Prior to my 2024 appointment, I had been an external partner with two of the University of Melbourne's Indigenous Signature Projects.

One is the Ngarrngga Project, led by Professor Melitta Hogarth, which provides resources for Years 3 to 10, made by educators for educators along with Indigenous knowledge experts.

The vision of Ngarrngga is that “all Australian students have the opportunity to connect with Aboriginal and Torres Strait Islander knowledge systems, histories, and cultures”.

Margo Neale and Lynne Kelly, in Thames & Hudson’s First Knowledges Series, write about the knowledge enmeshment of Sky Country with Sea Country and Land Country, practised by peoples of the Torres Strait Islands:

“Islanders use the various stars and their positions in the sky to inform them of many aspects of daily life, including the best times to plant their gardens and to hunt turtle and dugong, and to predict weather changes such as the arrival of the monsoons and changes in winds.”

In 2022, the Reading Climate research team on which I am a Chief Investigator piloted online book clubs with secondary English teachers across Australia. We centred Indigenous speculative and climate fiction.

The core research questions of our pilot study were: How do English teachers engage with Indigenous ways of knowing and understanding Country? How do they engage with Indigenous fiction in the context of climate education? And what factors prevent them from engaging with Indigenous fiction?

Two school girls presenting their work to the class with their teacher watching
What if our teaching enabled inter-cultural knowledge amongst students within Australia?. Picture: Getty Images

Of the 44 teachers in our book club pilot, 88 per cent identified as having Anglo-Australian or European cultural backgrounds.

Teachers reported a lack of confidence with knowledge of Indigenous fiction. Other findings offered insights into the kinds of approaches to teacher professional learning that might support anti-colonial, climate-aware approaches to school English.  

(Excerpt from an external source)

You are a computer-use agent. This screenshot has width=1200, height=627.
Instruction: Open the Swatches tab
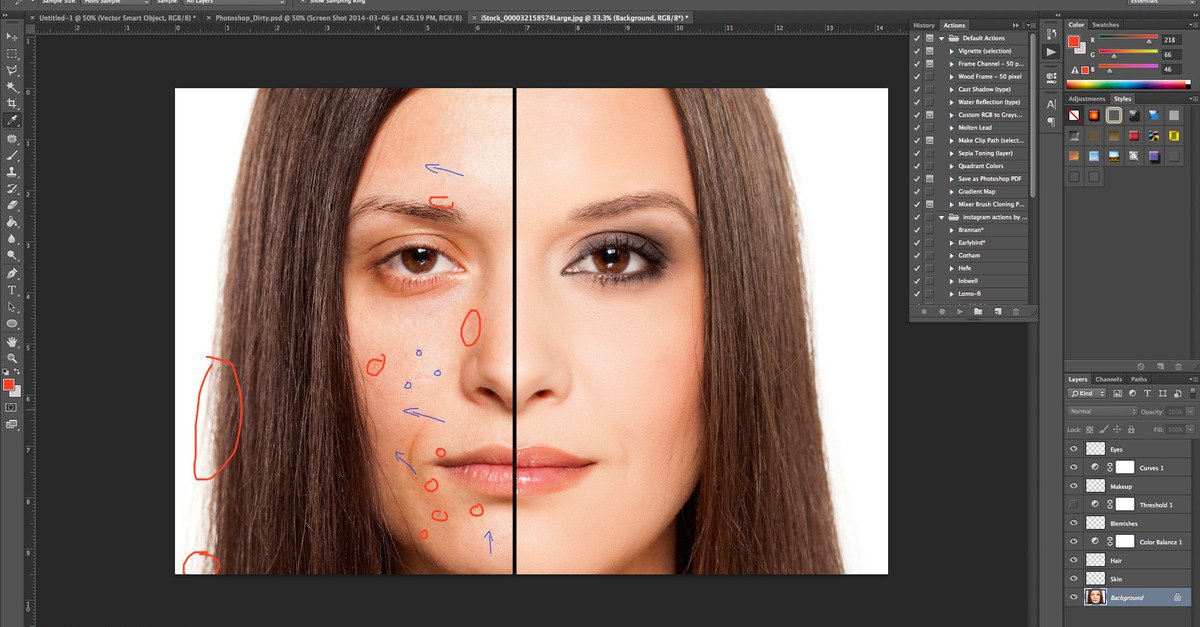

My final anecdote comes from a serendipitous ferry ride with a friend last week.

Kat left Australia to teach English in South Korea. There, on a three-weekly cycle, each class would have an age-appropriate English language book to read and prepare an essay on.

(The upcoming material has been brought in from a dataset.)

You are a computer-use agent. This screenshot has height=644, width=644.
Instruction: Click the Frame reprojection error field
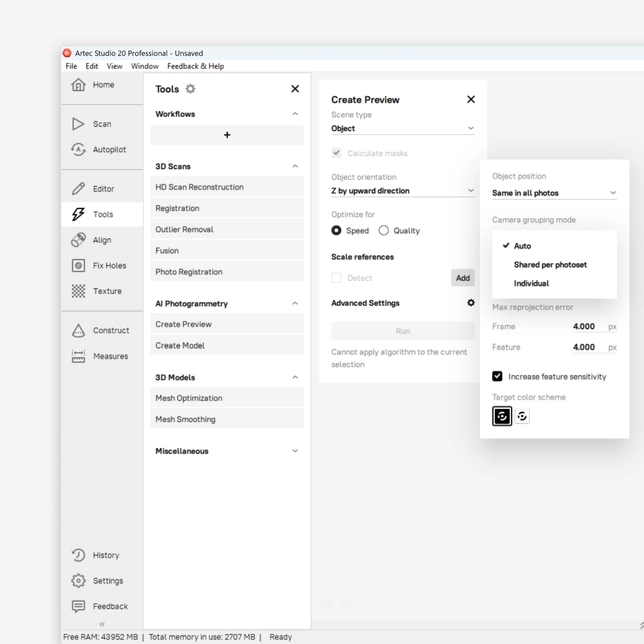pos(584,327)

Each term was capped off by an exam based on the same readings.

This left me musing.  What if Indigenous-authored literature in Australian schools had such centrality?  What if our pedagogies and teaching enabled such inter-cultural knowledge among students within Australia?

Could this be a way to systematically and collectively advance Education for Indigenous Futures?

This is an edited extract from the Faculty of Education Dean’s Annual NAIDOC Lecture by Professor Sandra Phillips, Associate Dean Indigenous in the Faculty of Arts 2024-2027.